FAKTOR-FAKTOR YANG MEMPENGARUHI KEJADIAN KETUBAN PECAH DINI PADA IBU BERSALIN DI SANTOSA HOSPITAL BANDUNG KOPO TAHUN 2025

Penulis

  • Ririn Nilasari Situmorang Universitas Muhammadiyah Kudus
  • Nasriyah Universitas Muhammadiyah Kudus
  • Nor. Asiyah Universitas Muhammadiyah Kudus
  • Salis Nur Hidayah Universitas Muhammadiyah Kudus

Kata Kunci:

Anemia, Ketuban Pecah Dini, Paritas, Usia Ibu

Abstrak

Pendahuluan: Ketuban Pecah Dini (KPD) merupakan komplikasi obstetri yang berkontribusi terhadap peningkatan morbiditas dan mortalitas maternal serta perinatal. Berbagai faktor, seperti usia ibu, paritas, anemia, kelainan letak janin, dan kehamilan ganda diduga berperan dalam kejadian KPD. Penelitian ini bertujuan untuk menganalisis faktor-faktor yang memengaruhi kejadian KPD pada ibu bersalin di Santosa Hospital Bandung Kopo Tahun 2025. Metode: Penelitian ini menggunakan desain analitik kuantitatif dengan pendekatan retrospektif.
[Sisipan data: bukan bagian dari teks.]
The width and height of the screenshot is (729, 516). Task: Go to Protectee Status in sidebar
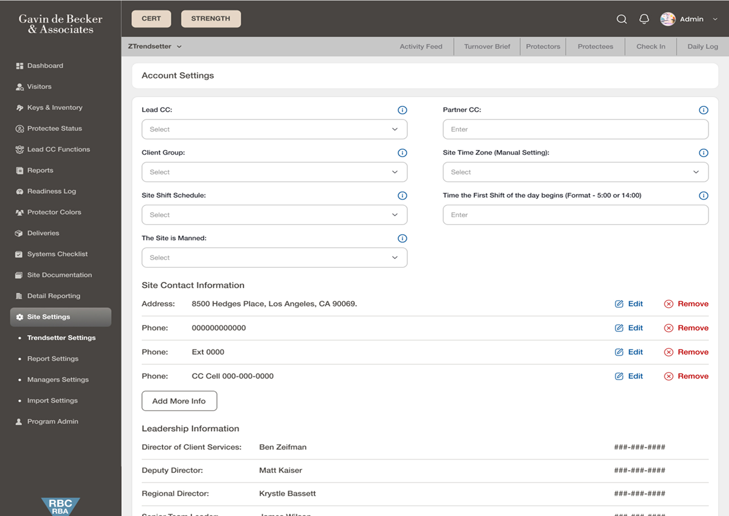54,128
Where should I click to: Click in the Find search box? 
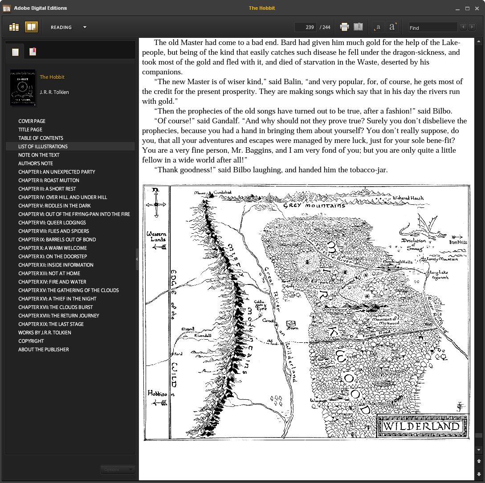(x=432, y=28)
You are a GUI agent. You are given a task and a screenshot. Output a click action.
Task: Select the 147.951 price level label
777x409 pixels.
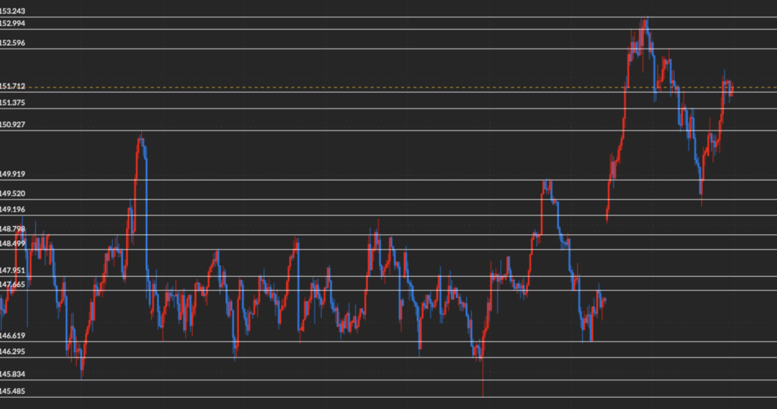click(x=12, y=270)
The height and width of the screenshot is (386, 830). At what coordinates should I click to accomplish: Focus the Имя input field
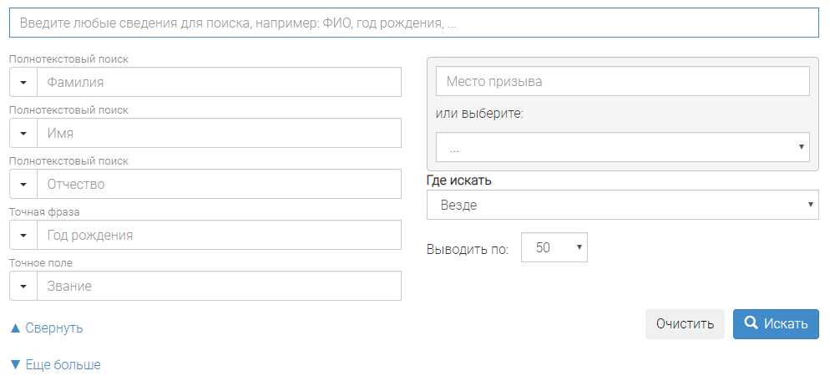pos(219,133)
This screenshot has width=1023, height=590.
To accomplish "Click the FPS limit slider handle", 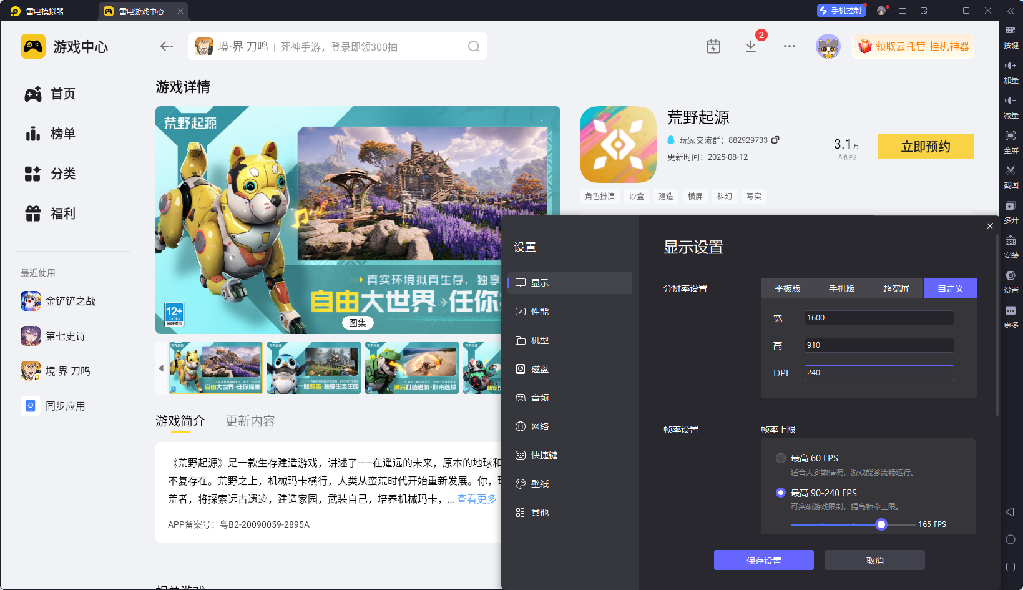I will point(881,524).
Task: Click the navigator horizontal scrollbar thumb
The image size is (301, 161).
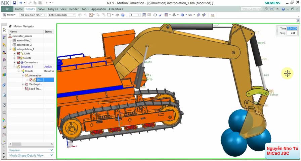Action: (17, 144)
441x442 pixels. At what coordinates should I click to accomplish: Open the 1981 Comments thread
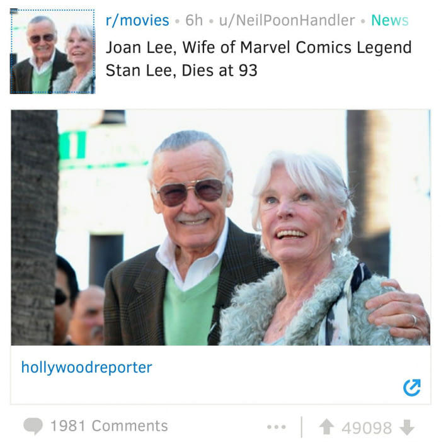pyautogui.click(x=109, y=426)
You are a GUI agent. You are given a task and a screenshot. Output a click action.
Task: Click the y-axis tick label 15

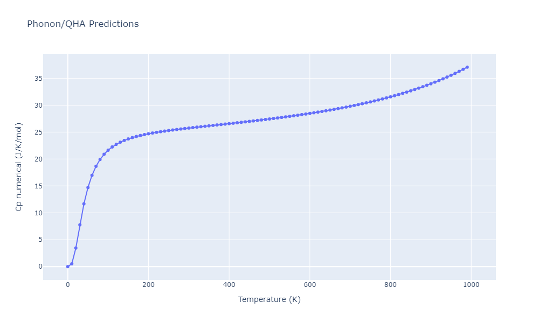click(x=38, y=186)

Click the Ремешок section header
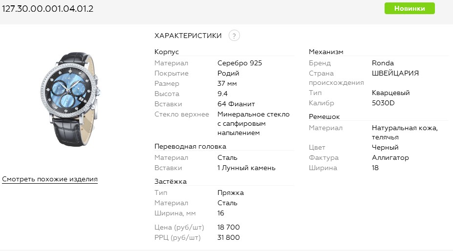(324, 116)
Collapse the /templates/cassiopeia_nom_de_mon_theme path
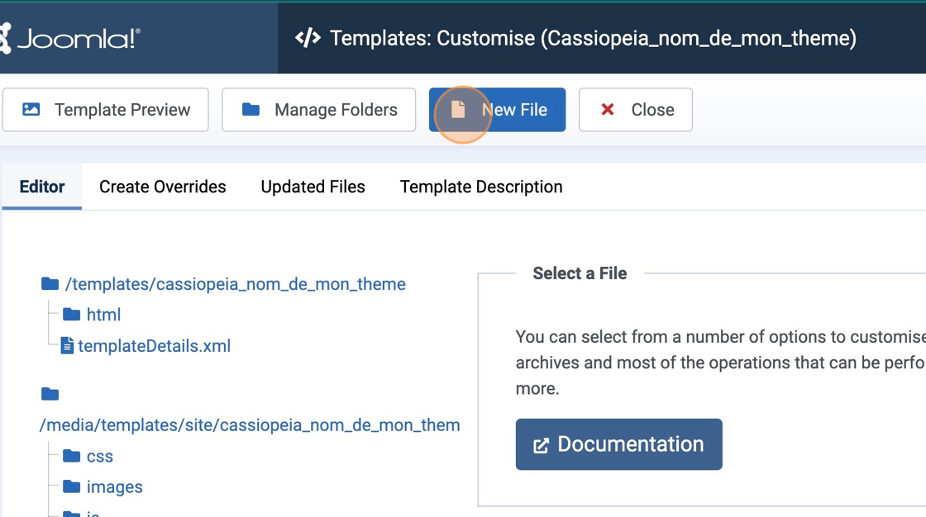926x517 pixels. click(x=235, y=284)
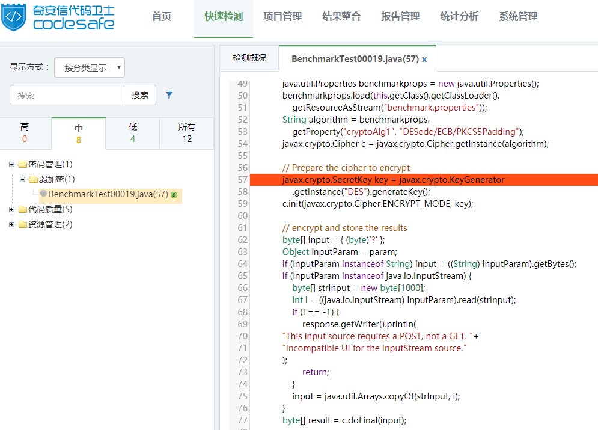Click the Codesafe shield logo icon
Image resolution: width=598 pixels, height=430 pixels.
tap(14, 17)
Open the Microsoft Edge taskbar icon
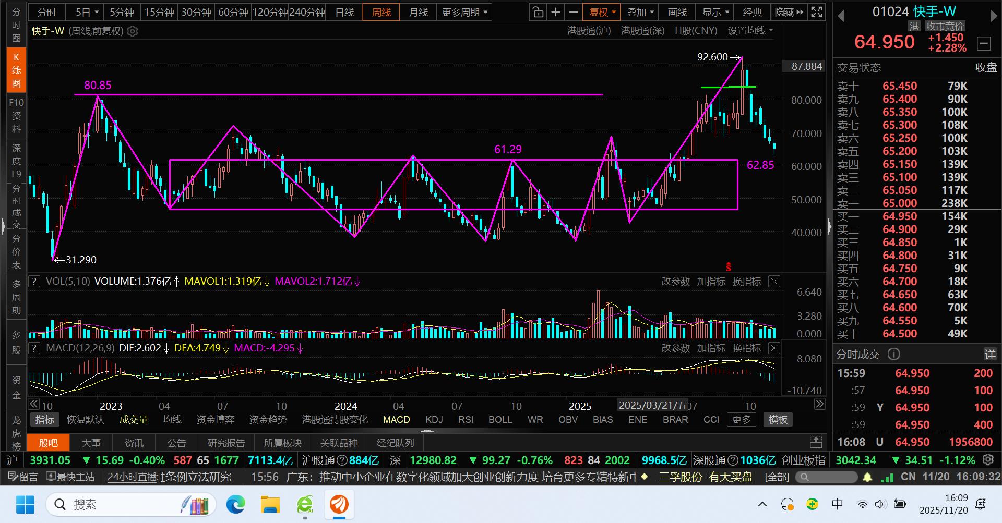The width and height of the screenshot is (1002, 523). pos(236,504)
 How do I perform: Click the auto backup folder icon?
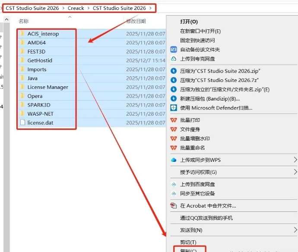[x=174, y=50]
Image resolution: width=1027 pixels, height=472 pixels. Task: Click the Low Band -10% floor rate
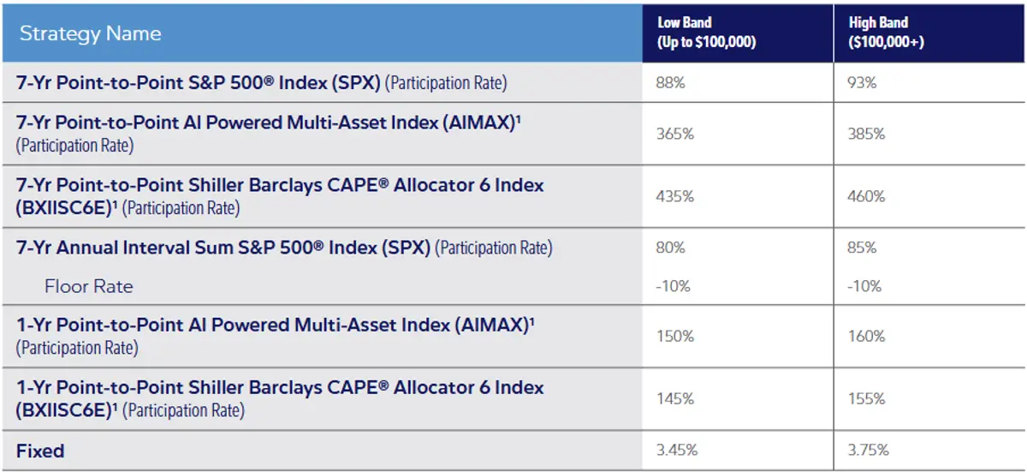673,286
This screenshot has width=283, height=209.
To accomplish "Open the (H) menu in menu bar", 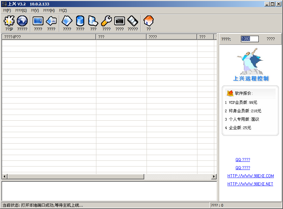I will 49,10.
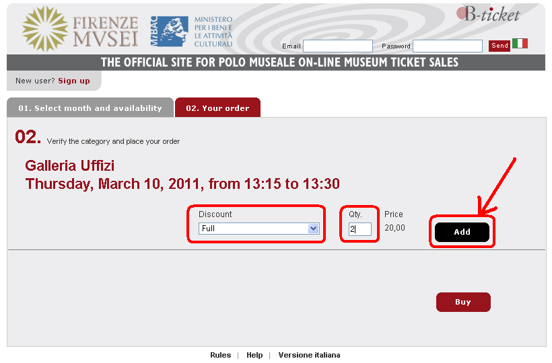
Task: Open the Sign up link
Action: pyautogui.click(x=74, y=81)
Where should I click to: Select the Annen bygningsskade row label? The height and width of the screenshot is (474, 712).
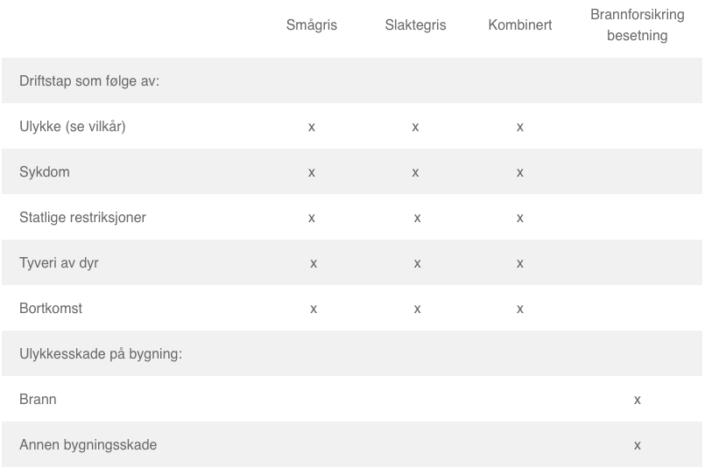(x=88, y=445)
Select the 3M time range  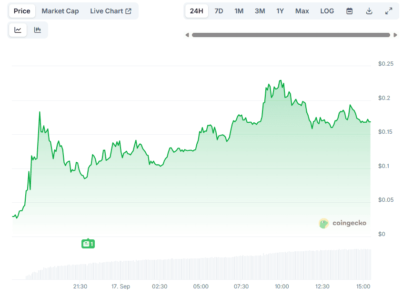click(260, 11)
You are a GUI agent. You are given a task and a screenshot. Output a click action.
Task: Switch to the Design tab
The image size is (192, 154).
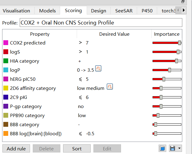point(99,11)
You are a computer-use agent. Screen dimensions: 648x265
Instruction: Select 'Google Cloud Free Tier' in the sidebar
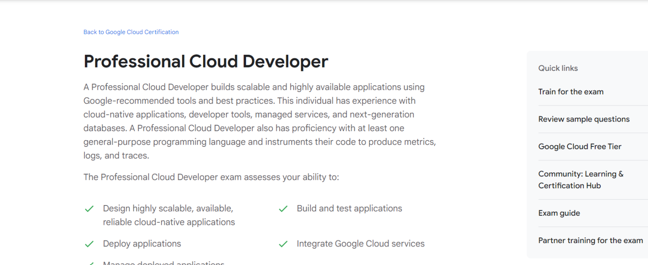580,146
Populasi penelitian berjumlah 163 ibu bersalin dengan sampel sebanyak 116 responden yang dipilih menggunakan teknik simple random sampling. Data diperoleh dari rekam medis. Analisis data dilakukan secara univariat, bivariat menggunakan uji Chi-Square, dan multivariat menggunakan regresi logistik ganda dengan tingkat kemaknaan α=0,05. Hasil: Proporsi kejadian KPD sebesar 75,9%. Analisis bivariat menunjukkan terdapat hubungan yang signifikan antara usia ibu (p=0,009), paritas (p=0,041), dan kelainan letak janin (p=0,017) dengan kejadian KPD. Sementara itu, anemia (p=0,067) dan kehamilan ganda (p=0,728) tidak berhubungan dengan kejadian KPD. Analisis multivariat menunjukkan tidak terdapat faktor yang berpengaruh secara independen terhadap kejadian KPD (p>0,05), namun usia ibu memiliki nilai Adjusted Odds Ratio (AOR) terbesar, yaitu 4,940. Kesimpulan: Usia ibu, paritas, dan kelainan letak janin berhubungan dengan kejadian KPD, sedangkan anemia dan kehamilan ganda tidak berhubungan. Meskipun tidak ditemukan faktor yang berpengaruh secara independen, usia ibu merupakan faktor yang paling dominan secara klinis terhadap kejadian KPD.